Accra - Lower oil prices will reduce growth in sub-Saharan Africa's major petroleum producing countries and push governments to implement significant policy adjustments, the International Monetary Fund (IMF) said on Tuesday.

Sub-Saharan Africa growth could slow to 4.5% this year from 5.0% in 2014, largely because of weaker oil prices, according to the IMF, which forecast growth rising to 5.1% in 2016.

"For the eight oil exporters, (lower prices) will pose a formidable challenge and, with limited buffers, will require them to undertake significant fiscal adjustment," said the IMF in its Regional Economic Outlook report.

"Oil exporters are facing a challenging environment and their growth in 2015 to 2016 is expected to average 4.75%, substantially marked down from 7% expected in October 2014," it said in the publication issued twice each year.

In Nigeria, the continent's biggest economy and largest oil exporter, authorities are cutting capital spending and have also adjusted monetary and exchange rate policies to relieve pressure on public finances and the currency.

Nigeria's real GDP growth in 2015 and 2016 is expected to average 5%, above the forecast for sub-Saharan Africa as a whole, but still down from the 7.5% projected by the IMF in October 2014, the report said.

Angola, the continent's second largest oil producer, should see 4.25% real GDP growth in 2015  to 2016, compared with 5.50% between 2012 and 2014.

Average growth in 2015 to 2016 is expected at 4.25% in the Economic Community of Central African States, which includes oil exporters Gabon and Equatorial Guinea, compared with a projection of 5% over the period made last October.

That growth rate, however, requires sound fiscal management and an increase in oil production and there is a risk the figure will not be achieved, the report said.

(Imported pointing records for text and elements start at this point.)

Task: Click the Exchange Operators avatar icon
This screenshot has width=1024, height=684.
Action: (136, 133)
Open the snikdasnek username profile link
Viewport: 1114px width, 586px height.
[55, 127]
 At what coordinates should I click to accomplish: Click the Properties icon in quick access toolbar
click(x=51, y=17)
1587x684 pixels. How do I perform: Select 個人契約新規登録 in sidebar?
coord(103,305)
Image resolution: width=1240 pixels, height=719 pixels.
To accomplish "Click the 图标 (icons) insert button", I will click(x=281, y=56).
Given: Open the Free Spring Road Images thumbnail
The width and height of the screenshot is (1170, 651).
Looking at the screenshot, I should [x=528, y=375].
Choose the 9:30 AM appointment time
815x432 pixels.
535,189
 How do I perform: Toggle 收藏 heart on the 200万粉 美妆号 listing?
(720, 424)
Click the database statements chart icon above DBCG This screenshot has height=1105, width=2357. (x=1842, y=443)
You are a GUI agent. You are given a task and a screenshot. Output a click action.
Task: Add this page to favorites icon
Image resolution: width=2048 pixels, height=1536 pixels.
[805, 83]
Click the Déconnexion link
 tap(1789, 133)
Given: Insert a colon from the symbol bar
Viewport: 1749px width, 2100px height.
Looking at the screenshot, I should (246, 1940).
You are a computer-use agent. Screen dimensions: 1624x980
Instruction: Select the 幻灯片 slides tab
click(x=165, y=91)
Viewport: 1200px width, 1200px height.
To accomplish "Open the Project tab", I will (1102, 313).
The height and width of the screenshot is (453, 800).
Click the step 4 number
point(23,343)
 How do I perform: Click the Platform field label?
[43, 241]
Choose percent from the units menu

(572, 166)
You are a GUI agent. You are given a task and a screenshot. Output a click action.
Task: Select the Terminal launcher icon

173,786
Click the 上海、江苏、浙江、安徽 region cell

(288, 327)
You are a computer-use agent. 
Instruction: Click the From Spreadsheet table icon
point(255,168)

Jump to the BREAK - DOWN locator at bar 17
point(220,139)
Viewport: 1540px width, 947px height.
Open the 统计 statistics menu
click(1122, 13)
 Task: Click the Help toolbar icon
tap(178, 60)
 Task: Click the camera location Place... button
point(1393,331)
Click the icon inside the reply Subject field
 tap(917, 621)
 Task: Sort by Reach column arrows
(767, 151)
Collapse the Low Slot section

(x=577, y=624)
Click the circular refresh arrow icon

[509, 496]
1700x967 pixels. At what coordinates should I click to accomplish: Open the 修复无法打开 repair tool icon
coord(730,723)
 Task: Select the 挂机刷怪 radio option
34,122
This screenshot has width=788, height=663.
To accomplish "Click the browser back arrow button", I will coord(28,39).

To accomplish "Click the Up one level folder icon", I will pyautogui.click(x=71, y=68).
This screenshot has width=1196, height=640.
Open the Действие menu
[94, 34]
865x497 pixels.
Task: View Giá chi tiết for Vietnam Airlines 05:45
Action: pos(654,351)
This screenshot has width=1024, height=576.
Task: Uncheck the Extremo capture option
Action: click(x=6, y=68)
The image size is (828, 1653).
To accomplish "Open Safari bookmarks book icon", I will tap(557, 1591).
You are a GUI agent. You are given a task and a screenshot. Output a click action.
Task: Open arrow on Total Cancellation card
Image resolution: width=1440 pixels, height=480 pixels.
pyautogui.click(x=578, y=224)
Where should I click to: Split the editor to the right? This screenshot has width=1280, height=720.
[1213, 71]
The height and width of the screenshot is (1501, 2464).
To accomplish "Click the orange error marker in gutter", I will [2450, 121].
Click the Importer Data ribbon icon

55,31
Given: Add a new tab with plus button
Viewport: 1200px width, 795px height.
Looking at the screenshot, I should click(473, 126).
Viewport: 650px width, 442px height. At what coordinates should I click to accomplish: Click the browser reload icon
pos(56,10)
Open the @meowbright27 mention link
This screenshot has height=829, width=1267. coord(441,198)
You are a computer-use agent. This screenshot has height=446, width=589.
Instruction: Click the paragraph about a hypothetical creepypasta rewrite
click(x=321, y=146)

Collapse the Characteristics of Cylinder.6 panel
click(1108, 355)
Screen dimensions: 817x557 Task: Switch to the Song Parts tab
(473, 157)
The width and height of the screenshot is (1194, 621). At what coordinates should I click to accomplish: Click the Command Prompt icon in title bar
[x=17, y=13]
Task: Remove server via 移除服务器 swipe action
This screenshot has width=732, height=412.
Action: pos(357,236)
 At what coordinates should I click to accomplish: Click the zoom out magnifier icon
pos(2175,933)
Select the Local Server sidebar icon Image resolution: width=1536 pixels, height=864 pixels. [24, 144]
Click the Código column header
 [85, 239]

The impact of the commodity price decline is small in much of the rest of the region. Average real GDP growth projections are broadly unchanged there since last October at 4.75% in 2015 to 2016 and about 6.0% to 6.50% when South Africa, sub-Saharan Africa's second largest economy, is excluded.

South Africa is expected to grow at around 2% over the period.

"Lower oil prices represent a favourable development which, however, will be partly offset in some cases by lower prices of other commodities that they export," the report said of countries that do not export oil.